> _Exercise requirements_
Please reproduce the lines of the records below from the one holding "Click second 'Hiển thị thêm trận đấu' link" through the one holding "Click the Help question mark icon", inclusive, skipping all pictures.

BEGIN Material for this task

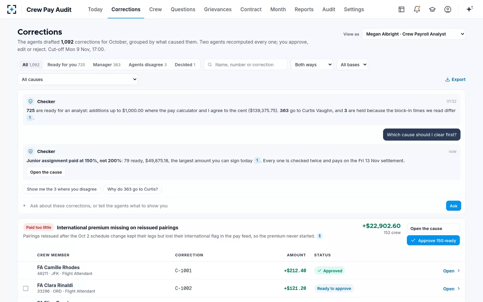Click the Approve 150 ready button
The width and height of the screenshot is (483, 302).
433,240
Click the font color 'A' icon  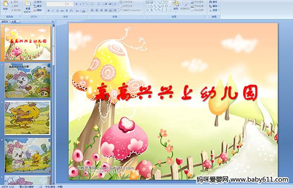[84, 11]
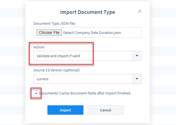Click the selected file name Detect Company Date Duration.json
This screenshot has height=125, width=176.
(92, 33)
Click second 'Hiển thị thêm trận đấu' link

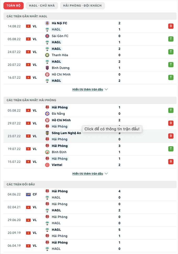[88, 174]
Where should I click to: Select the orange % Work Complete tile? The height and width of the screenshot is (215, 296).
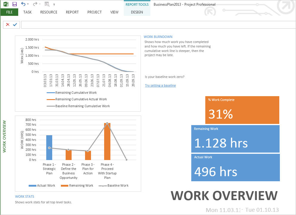242,110
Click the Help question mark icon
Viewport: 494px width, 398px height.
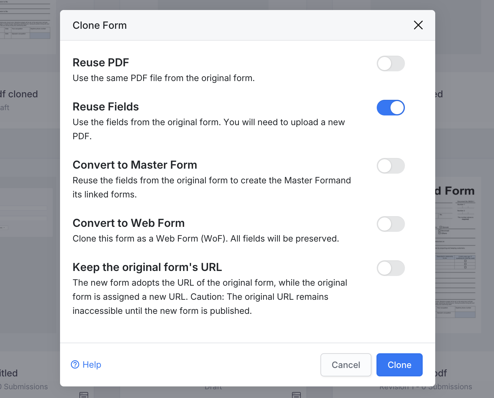(x=75, y=365)
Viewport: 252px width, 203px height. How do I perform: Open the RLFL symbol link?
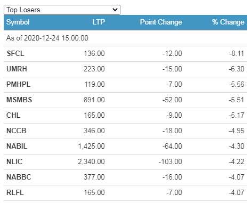click(15, 192)
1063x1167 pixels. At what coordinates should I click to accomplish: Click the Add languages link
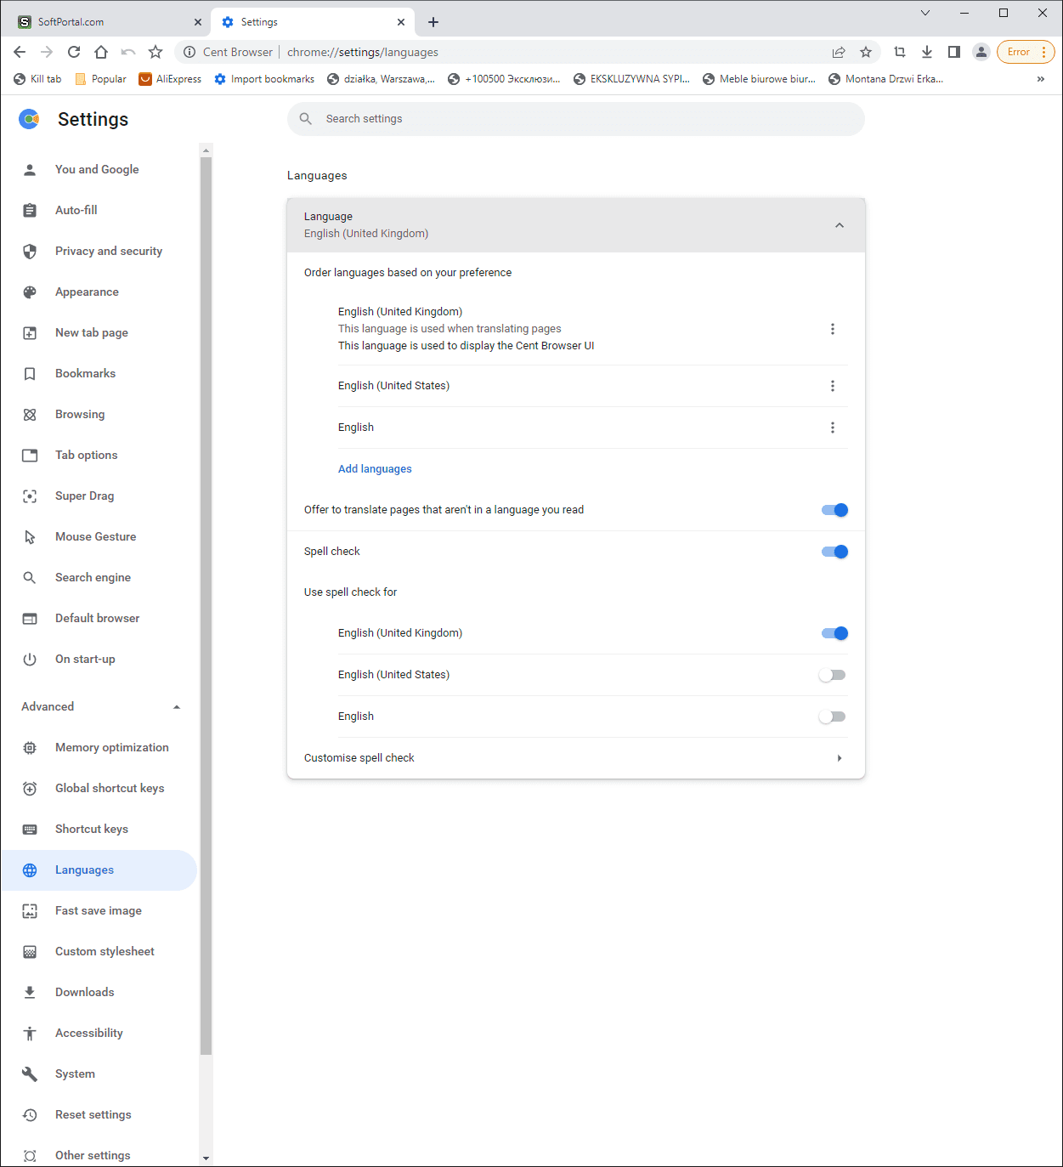click(x=375, y=469)
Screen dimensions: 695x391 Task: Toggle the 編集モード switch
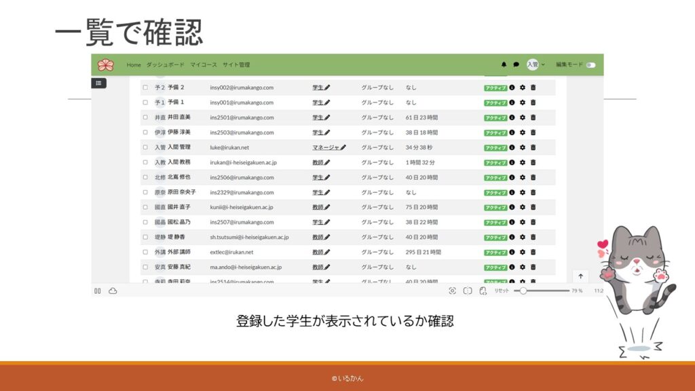click(590, 64)
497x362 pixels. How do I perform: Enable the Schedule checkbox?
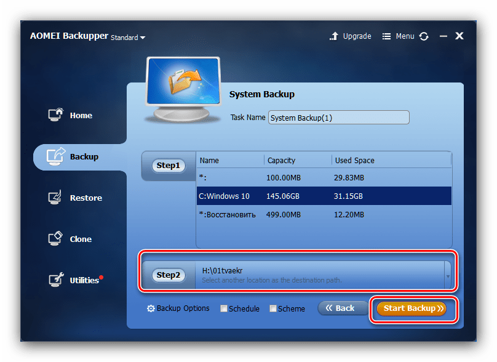point(224,309)
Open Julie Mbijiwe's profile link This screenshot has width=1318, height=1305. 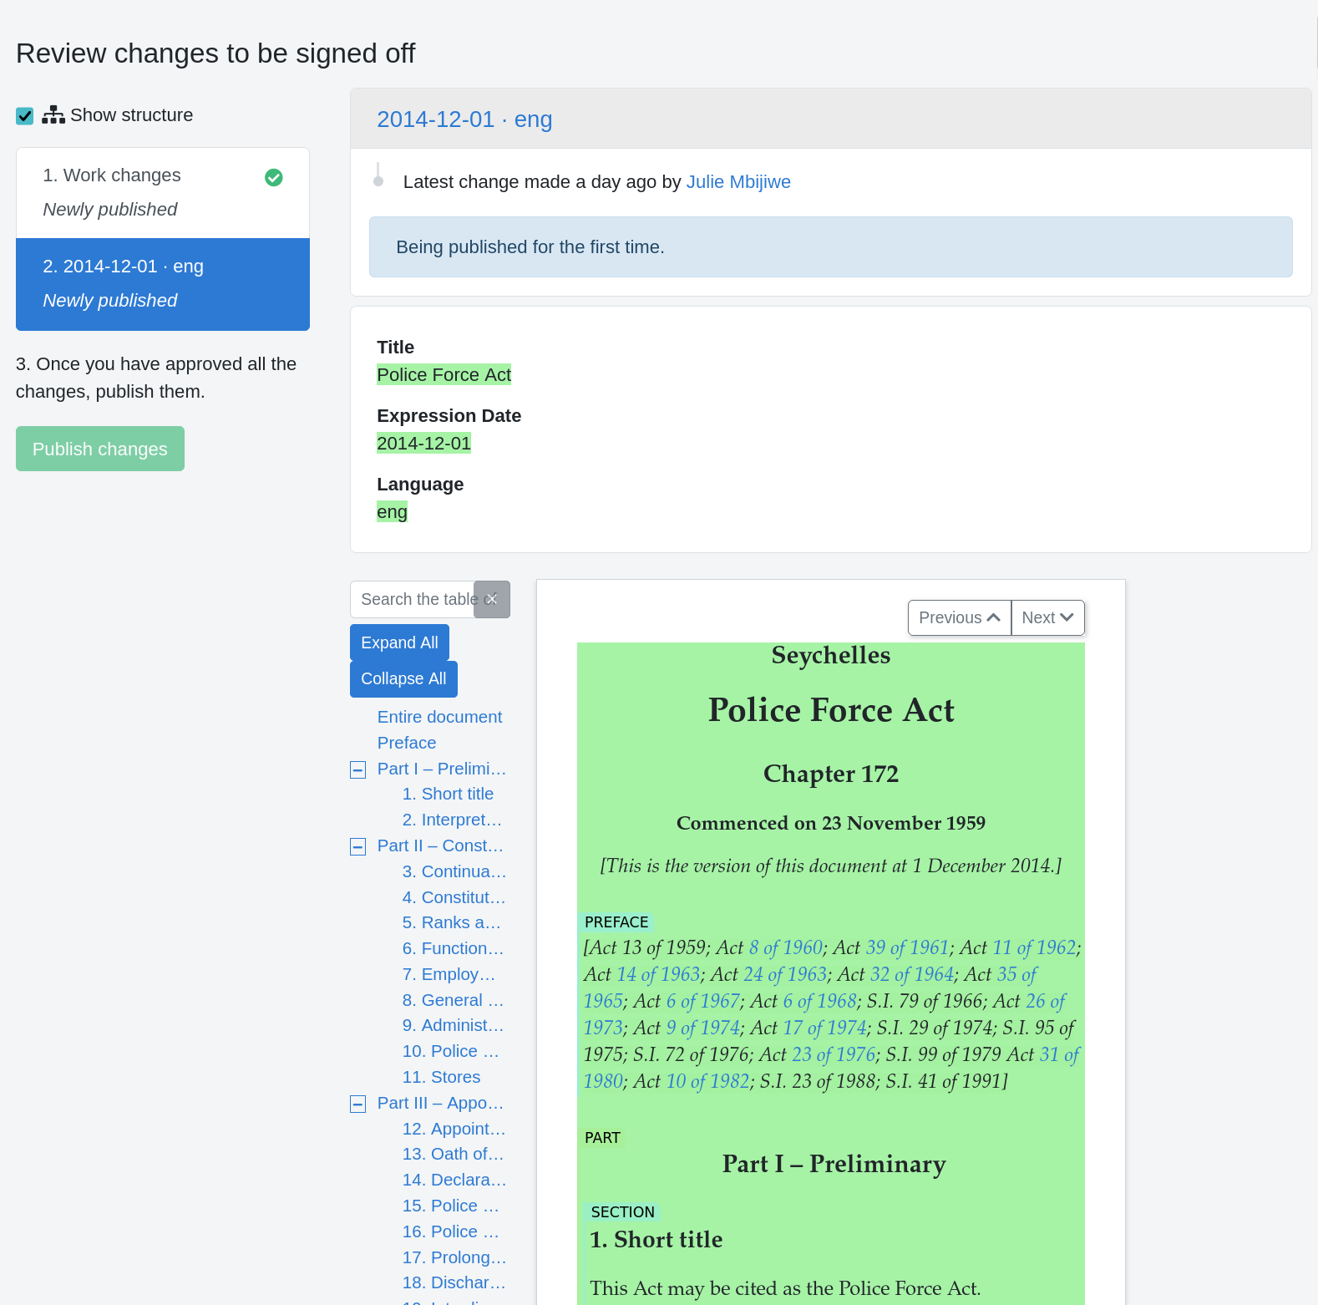coord(738,182)
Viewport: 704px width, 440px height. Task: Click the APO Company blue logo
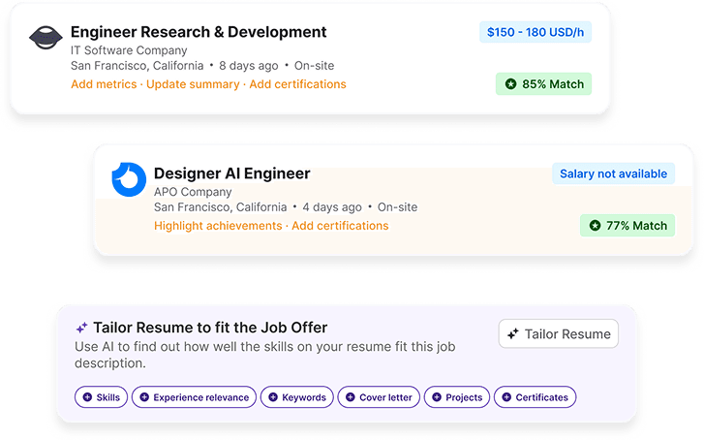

END Material for this task

> _Response_
Click second 'Hiển thị thêm trận đấu' link

[88, 174]
Where should I click to: Select the orange % Work Complete tile? The height and width of the screenshot is (215, 296).
242,110
Click the Help question mark icon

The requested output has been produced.